Updated: Aug 9, 2022


Photo: Piggy Bank (Unsplash)


Many people are unaware of the fact that the PHOA does not own the Club Facilities in the Estate, ie. Golf Course, Club House, Restaurants, Boat club, and Village Green. These properties and facilities are owned by a Malaysian Company called Country Heights(CH) who around 2015/2016 was derelict in their duties to maintain and upgrade their facilities and in a nutshell abandoned their obligations.

The PHOA Board at that stage decided to enter into the accompanying lease agreement with Country Heights for the maintenance and upkeep of their facilities. As a result of this, a special levy was voted on at the SGM in 2016 for a period of one year only (with specific obligations attached to it especially around reporting and transparency). This special levy however was perpetuated indefinitely without consultation with homeowners and any attempts to question this was made light of by the PHOA & the Board.

The following are the main areas (not limited) of concern regarding the original lease and the same(unsigned) renewal lease agreement with Country Heights and the impact on Residents and Levies.

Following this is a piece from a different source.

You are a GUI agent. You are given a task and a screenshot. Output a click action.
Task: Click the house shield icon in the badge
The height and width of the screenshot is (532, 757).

In this regard residents should note the two rationales being applied to the voting on a special levy in 2016 and the voting taking place on 30 July 2022.


The PW HOA Memorandum (MOI) of Incorporation specifically excludes the Country Heights Properties, facilities and business from the jurisdiction of the PHOA and Board of Directors.The MOI supersedes any operational agreement including this lease agreement.The current lease agreement had not been signed by Country Heights after the initial lease period.


In terms of the original lease, any permanent changes to Country Heights property needs to first be approved by Country Heights. No assurance had been given that the approval has been obtained from CH for past, present, and future projects which are funded by the levies and special levies of Homeowners.


There’s no guarantee that CH will renew the lease agreement for the future and hence the PHOA should not keep investing in property that firstly does not belong to Pecanwood Estate, and secondly there is no guarantee that we can secure the right of use going forward. However the Board continue as normal using the levies and now special levies of the Pecanwood Homeowners.


PHOA has undertaken to settle all CH Debts as from the start of the "initial Lease" period in 2016, until current. (The two years before the official lease of 2018 was agreed to between the parties was so that the PHOA could settle the CH debts amounting to R10.5 million in that period.) The PHOA currently foots the bill for all expense obligations of Country Height’s properties and services. Homeowners should note that the R187 000.00 per month over two years is significantly less than the debt that was settled on behalf of CH.

Country Heights at any stage are free to resume custodianship of their properties, in a pristine condition, paid for by the Homeowners, who have no recourse to claim any of the costs back from them. They can also do with their properties, what they want.


Homeowners over several occasions have attempted to address the Board amicably on these issues however it has resulted in a distinct lack of transparency and even resorted to bullying tactics by some members of the PHOA & the Board. The situation was then exacerbated when the PHOA resorted to evasive tactics (raising misinformation about PAIA, insisting on NDA’s being signed, etc). The obvious question is WHY? Hence the need to address this matter in this forum.


We as homeowners need to decide whether we continue to maintain and invest in properties, facilities and Services which do not belong to us.